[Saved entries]
****************
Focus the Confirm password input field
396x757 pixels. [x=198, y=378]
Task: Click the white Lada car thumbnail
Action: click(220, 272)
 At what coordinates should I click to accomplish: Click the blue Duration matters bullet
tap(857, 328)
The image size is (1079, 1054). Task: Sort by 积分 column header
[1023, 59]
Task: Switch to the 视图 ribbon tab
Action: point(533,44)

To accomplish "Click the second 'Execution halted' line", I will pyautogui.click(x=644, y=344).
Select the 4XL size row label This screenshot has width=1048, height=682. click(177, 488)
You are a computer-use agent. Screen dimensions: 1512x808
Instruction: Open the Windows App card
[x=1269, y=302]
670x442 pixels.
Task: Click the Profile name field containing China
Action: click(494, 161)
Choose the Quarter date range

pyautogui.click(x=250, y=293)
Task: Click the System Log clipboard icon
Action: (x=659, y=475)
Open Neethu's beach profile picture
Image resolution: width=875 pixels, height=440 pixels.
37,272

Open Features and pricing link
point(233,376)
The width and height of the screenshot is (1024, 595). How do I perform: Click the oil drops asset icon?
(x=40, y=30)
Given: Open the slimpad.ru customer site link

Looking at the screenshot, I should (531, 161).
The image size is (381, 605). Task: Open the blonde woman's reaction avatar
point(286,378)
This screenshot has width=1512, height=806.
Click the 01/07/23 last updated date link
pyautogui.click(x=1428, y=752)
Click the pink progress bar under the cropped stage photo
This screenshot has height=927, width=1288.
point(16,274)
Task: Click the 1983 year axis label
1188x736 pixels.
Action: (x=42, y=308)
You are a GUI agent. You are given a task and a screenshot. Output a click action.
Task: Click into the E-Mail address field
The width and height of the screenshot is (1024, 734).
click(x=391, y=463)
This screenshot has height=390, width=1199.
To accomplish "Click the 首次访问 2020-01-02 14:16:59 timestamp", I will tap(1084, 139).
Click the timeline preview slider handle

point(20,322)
****************
**GOAL OF THE EXERCISE**
What the exercise needs is every record again, word for word.

**THE ANSWER**
Focus the Confirm password input field
396x757 pixels. [x=198, y=378]
Task: Click the white Lada car thumbnail
Action: click(220, 272)
 At what coordinates should I click to accomplish: Click the blue Duration matters bullet
tap(857, 328)
The image size is (1079, 1054). Task: Sort by 积分 column header
[1023, 59]
Task: Switch to the 视图 ribbon tab
Action: point(533,44)

To accomplish "Click the second 'Execution halted' line", I will pyautogui.click(x=644, y=344).
Select the 4XL size row label This screenshot has width=1048, height=682. click(177, 488)
You are a computer-use agent. Screen dimensions: 1512x808
Instruction: Open the Windows App card
[x=1269, y=302]
670x442 pixels.
Task: Click the Profile name field containing China
Action: click(494, 161)
Choose the Quarter date range

pyautogui.click(x=250, y=293)
Task: Click the System Log clipboard icon
Action: (x=659, y=475)
Open Neethu's beach profile picture
Image resolution: width=875 pixels, height=440 pixels.
37,272

Open Features and pricing link
point(233,376)
The width and height of the screenshot is (1024, 595). How do I perform: Click the oil drops asset icon?
(x=40, y=30)
Given: Open the slimpad.ru customer site link

Looking at the screenshot, I should (531, 161).
The image size is (381, 605). Task: Open the blonde woman's reaction avatar
point(286,378)
This screenshot has width=1512, height=806.
Click the 01/07/23 last updated date link
pyautogui.click(x=1428, y=752)
Click the pink progress bar under the cropped stage photo
This screenshot has height=927, width=1288.
point(16,274)
Task: Click the 1983 year axis label
1188x736 pixels.
Action: (x=42, y=308)
You are a GUI agent. You are given a task and a screenshot. Output a click action.
Task: Click into the E-Mail address field
The width and height of the screenshot is (1024, 734).
click(x=391, y=463)
This screenshot has height=390, width=1199.
To accomplish "Click the 首次访问 2020-01-02 14:16:59 timestamp", I will tap(1084, 139).
Click the timeline preview slider handle

point(20,322)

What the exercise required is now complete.